Aile, Çalışma ve Sosyal Hizmetler Bakanı Zehra Zümrüt Selçuk, 14. Kadına Yönelik Şiddeti İzleme Komite Toplantısı’nda kadına yönelik şiddete dair açıklamalarda bulundu.
Bakan Selçuk, kadının şiddet görmesinin asıl nedeninin toplumdaki düşük statüsü ve kadına şiddeti onaylayan tutumlar olduğunu ifade etti. Kadın cinayetlerinin kadına yönelik şiddetin en acı boyutu olduğuna ve bu konunun tüm dünyanın gündeminde olduğuna da değinen Selçuk, şiddet henüz yaşanmadan bunu önlemeleri gerektiğini belirtti.
Bunu söylerken Rasulullah Sallallahu Aleyhi ve Sellem’in bir Hadisine vurgu yaparak “Bizim inandığımız değerlere göre bir insanı öldüren bütün insanları öldürmüş gibidir” ifadelerini kullanmayı da ihmal etmedi.

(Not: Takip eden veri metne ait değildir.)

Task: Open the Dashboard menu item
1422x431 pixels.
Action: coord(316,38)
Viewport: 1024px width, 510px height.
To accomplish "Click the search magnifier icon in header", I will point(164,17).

Şiddet konusunda açıklanan istatistikler doğru bir şekilde incelendiğinde şiddetin nedeninin Bakan Selçuk’un iddia ettiği gibi kadının düşük pozisyonu olmadığı anlaşılacaktır. Dolayısıyla bu konuda yapılacak en doğru olan tespit; gerek Türkiye, gerek tüm dünyadaki kadınların pozisyon ve statüleri ne olursa olsun şiddet gördüğü gerçeğidir.
Şiddetin küresel bir problem halini almış olması tüm dünyaya dayatılan kapitalizmin etkilerinin bir sonucudur. Sahip olduğu bozuk fikirlerden neşet eden akidesi sebebiyle kapitalizm; insanın kadına, erkeğe, hayata, kainata bozuk bir bakış ile bakmasına, daha da ötesi insanlık dışı olayların yaşanmasına sebep olmaktadır.
Bakan Selçuk başta olmak üzere tüm devlet erkanı sözde İslami değerlerin arkasına sığınıp icraatta ise İslam’ın tam tersi adımlar atmaktadırlar. Bakan Selçuk’un düzeltmeyi düşünmesi gereken asıl konu, kadınların veya erkeklerin pozisyonu değil Ümmete dayatılan bozuk kapitalist nizamın pozisyonu olmalıdır. Çünkü kadın ve erkek arasındaki kargaşanın asıl sebebi bu beşer akıldan ve hevasından çıkmış nizam olan kapitalizmdir.
Gelelim can alıcı soruya: Aile, çalışma ve Sosyal Hizmetler Bakanı Zehra Zümrüt Selçuk’un asıl amacı kadınları mı korumaktır, yoksa mevcut laik sistemi mi?